Kidney cancer is often only detected by chance during other imaging procedures. If detected early enough and the cancer hasn’t spread, kidney cancer can often be treated through surgery alone. Advanced kidney cancer is typically treated by immunotherapy and other targeted therapies.
Immunotherapy is a type of cancer treatment that uses the body’s immune system to prevent, control, and eliminate cancer. Immunotherapy can train the immune system to recognize and attack cancer cells. It also can boost immune cells to help them eradicate cancer cells. Immunotherapy comes in a variety of forms, several of which are used to treat kidney cancer. All forms of immunotherapy are the direct result of clinical trials.
Research into immunotherapy and kidney cancer began in the 1980s. Researchers were well aware that kidney cancer was a particularly immunologically active cancer. Kidney cancer cells are able to suppress the immune system. Research hypothesized that if they could find a way to harness the immune system to fight against the kidney cancer cells they may be able to slow the growth or fight against kidney cancer cells.
In 1985, a study examined an immunotherapy treatment called Interleukin 2 (IL-2) on 149 patients with metastatic renal cell carcinoma. Metastatic means the cancer that began in the kidneys has spread to other parts of the body. IL-2 is one type of immunotherapy in a group called cytokines. Cytokines are small proteins that boost the immune system.

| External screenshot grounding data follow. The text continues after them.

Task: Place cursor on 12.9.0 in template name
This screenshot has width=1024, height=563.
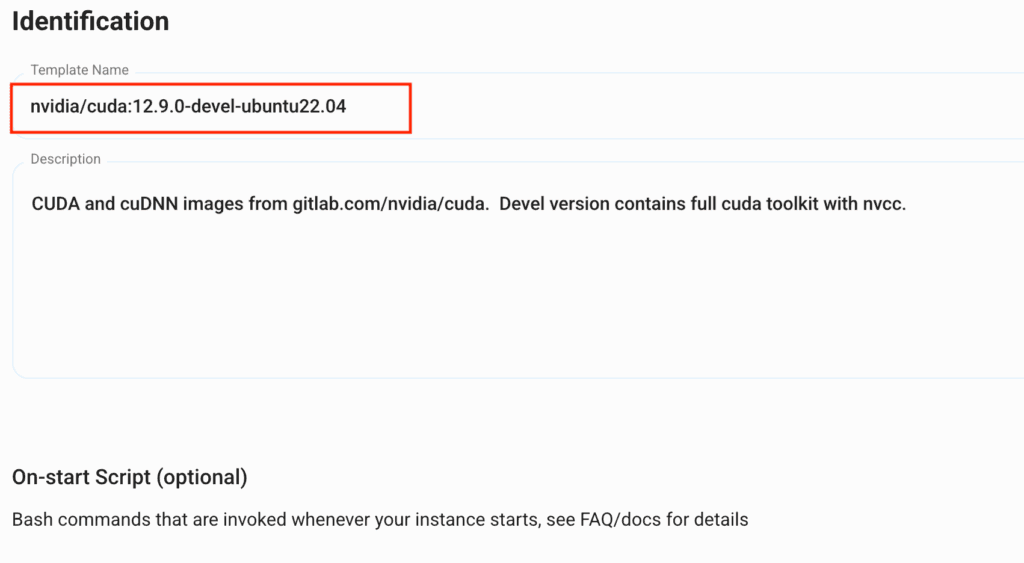Action: pos(155,106)
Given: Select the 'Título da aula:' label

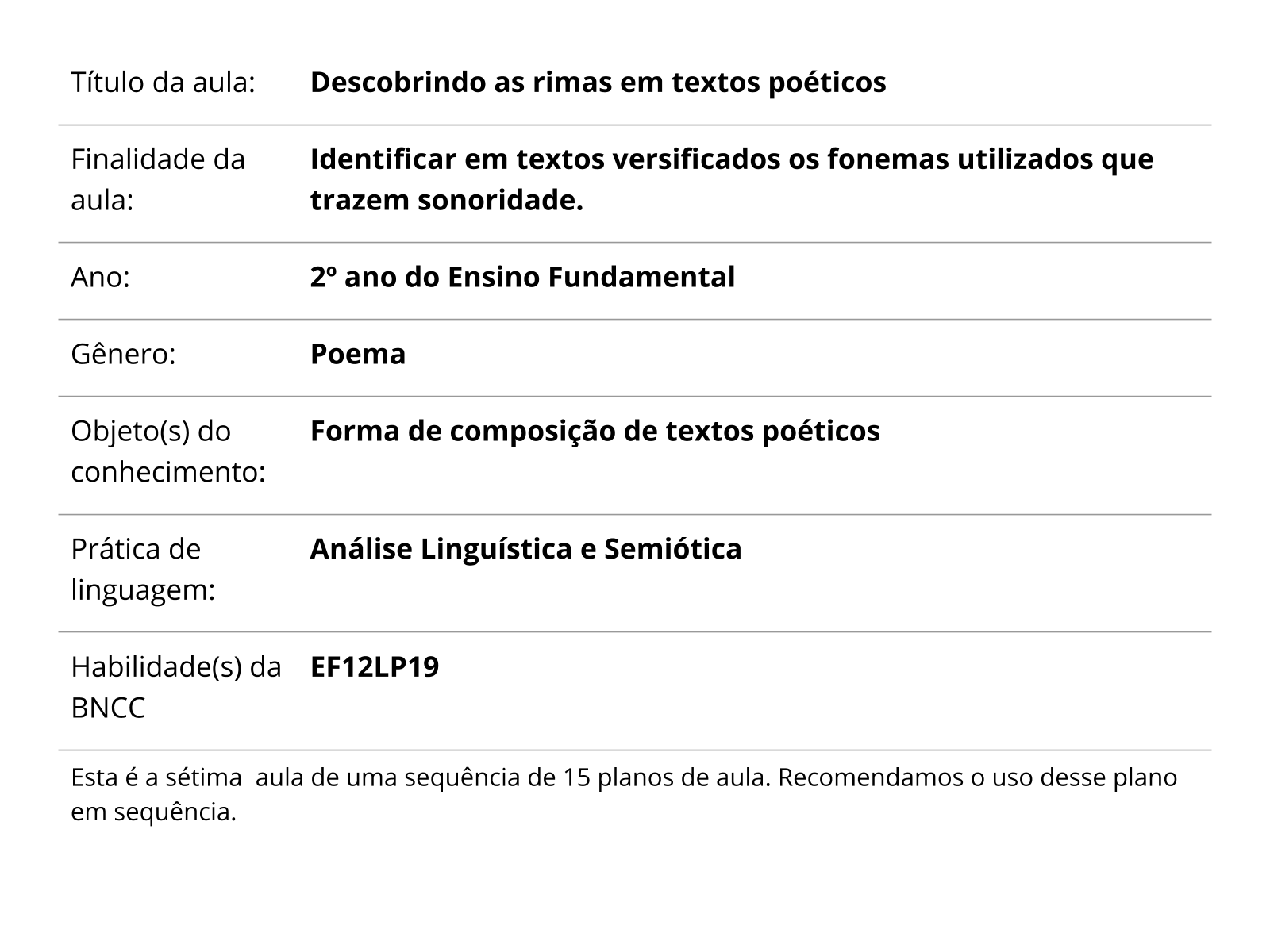Looking at the screenshot, I should pyautogui.click(x=163, y=82).
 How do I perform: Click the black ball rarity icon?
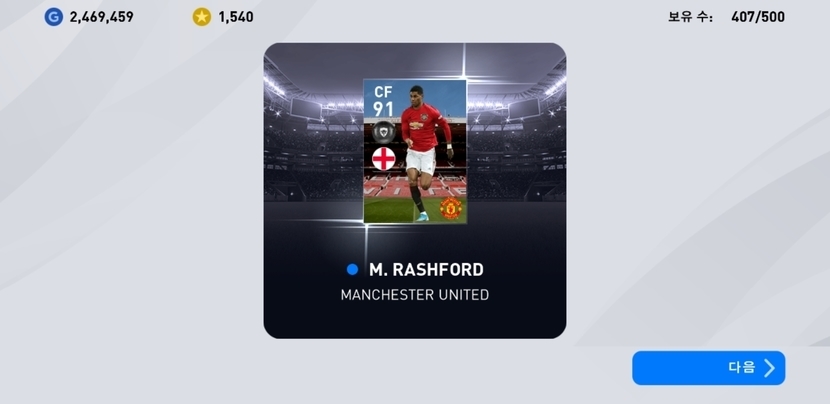[384, 131]
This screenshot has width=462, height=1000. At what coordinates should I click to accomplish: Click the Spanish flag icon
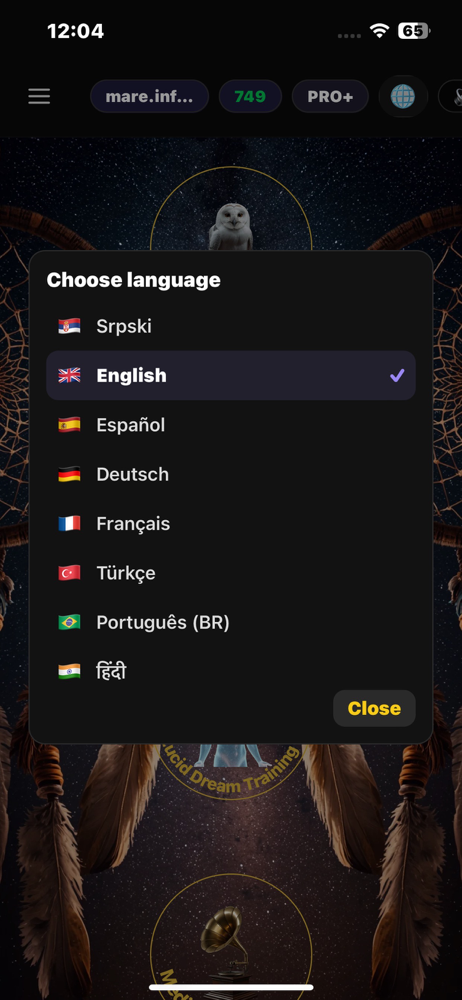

20 percent of patients responded to IL-2 and experienced long-term tumor shrinkage. The Food & Drug Administration (FDA) approved IL-2 to treat renal cell carcinoma in 1992, and it became the standard therapy. Another type of cytokine therapy called interferon was also developed during this time.
While IL-2 and interferon were successful in treating and even curing cancer in some individuals, the success rate was still low at 20 percent or lower and it caused serious side effects, so researchers hoped to find a more effective therapy. Researchers also developed different types of targeted therapies, including chemotherapy, to treat kidney cancer in combination with immunotherapy at this time.
Other drugs were developed to treat kidney cancer throughout the 2000s, but great success was found with clinical trials on a type of immunotherapy called immune checkpoint inhibitors. The immune system uses proteins on immune cells, referred to as checkpoints, to turn an immune response on or off. This keeps the immune system from attacking normal cells. Kidney cancer can use these checkpoints to avoid being fought off by the body’s immune system. Immune checkpoint inhibitors target the protein checkpoints to restore the body’s immune response against kidney cancer cells and attack them.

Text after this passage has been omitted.